Document Type

Article

Date of Original Version

10-2022

Abstract

Background: Patient perspectives on meaningful symptoms and impacts in early Parkinson’s disease (PD) is lacking, and is urgently needed to clarify priority areas for monitoring, management, and new therapies.

Objective: To examine experiences of people with early-stage PD, systematically describe meaningful symptoms and impacts, and determine which are most bothersome or important.

Methods: Forty adults with early PD (≤ 2 years diagnosis) who participated in a study evaluating smartwatch and smartphone digital measures (WATCH-PD study) completed online interviews with symptom mapping to hierarchically delineate symptoms and impacts of disease from “Most bothersome” to “Not present,” and to identify which of these were viewed as most important and why.

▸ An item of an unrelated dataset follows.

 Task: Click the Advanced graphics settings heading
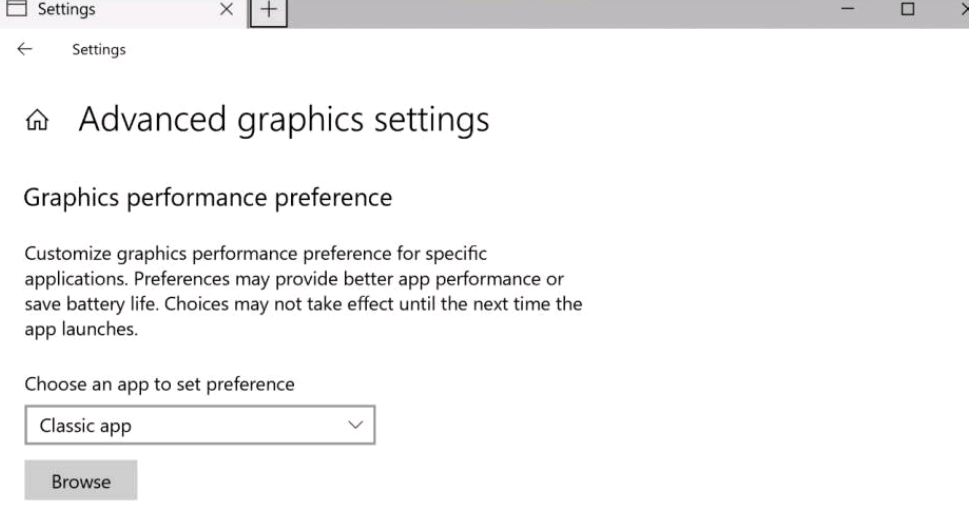[284, 120]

Individual symptom maps were coded for types, frequencies, and bothersomeness of symptoms and their impacts, with thematic analysis of narratives to explore perceptions.

Results: The three most bothersome and important symptoms were tremor, fine motor difficulties, and slow movements. Symptoms most commonly impacted sleep, job functioning, exercise, communication, relationships, and self-concept—expressed as a sense of being limited by PD. Thematically, most bothersome symptoms were those that were personally limiting with broadest negative impact on well-being and activities. However, symptoms could be important to patients even when not present, bothersome, or limiting (e.g., speech, cognition).

Conclusion: Meaningful symptoms of early PD can include symptoms that are present or anticipated future symptoms that are important to the individual. Systematic assessment of meaningful symptoms should aim to assess the extent to which symptoms are personally important, present, bothersome, and limiting.